A wholesaler created phony companies to hide unfair trade practices.
Credit: © MIXA / Alamy

You know that craft beer you love that's on tap at the local tavern? There are two possible reasons why it's being poured: Either it really impressed the bar owner or someone paid for placement—possibly illegally. Kickbacks recently became such a problem in Massachusetts that the Alcoholic Beverages Control Commission (ABCC) issued a hefty, 90-day suspension of alcohol license to Craft Brewers Guild—a wholesaler that manages sales of 200 craft beer brands in the U.S.—along with a two-year probation.

The soap opera started with a tweet. The owner of Pretty Things Beer & Ale Project (a Boston brewery that's no longer in business) published this alarm in 2014, which calls out specific bars by Twitter handle:

"Can anyone guess why we're not served @bukowskiboston or @LowerDepthsBOS and other(s) from that group? Correct, we won't illegally buy (draught) lines."

That caught the attention of state law enforcement, which investigated the situation and found all kinds of unfair trade practices and pay-to-play shenanigans. Over the past five years, Craft Brewers Guild had spent approximately $120,000 in kickbacks to 12 retail licensees throughout the Boston area, and, according to the report, "went to great lengths to hide its knowingly unlawful conduct."

Executives at Craft had paid off various corporate bar chains anywhere from $20 a keg to $2,000 for an annual dedicated line, and then they disguised these payments using phony companies and faux marketing invoices. Some breweries may not have known that Craft had set up this elaborate con system.
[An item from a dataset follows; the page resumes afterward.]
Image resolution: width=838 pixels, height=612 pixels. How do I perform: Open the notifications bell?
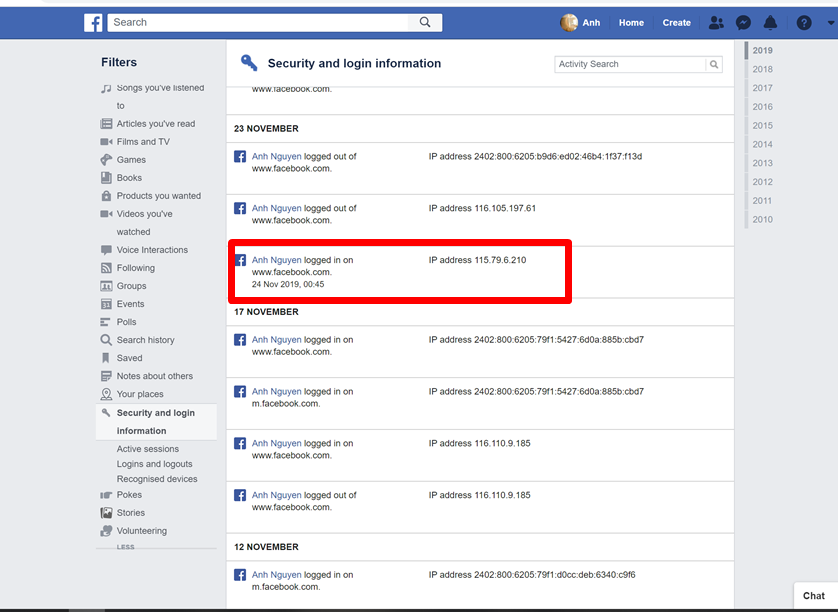770,22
Craft has several options now: plead for a compromise, appeal to Superior Court, pay a fine equal to 50% of its gross profits for the 90-day period, or accept the suspension, which would be disastrous for Craft's business and potentially for some of the brands it represents, like Sixpoint and Grolsch. Complicating matters, breweries cannot simply slip out of distribution contracts quickly or easily, although some contracts include a 30-day exit clause.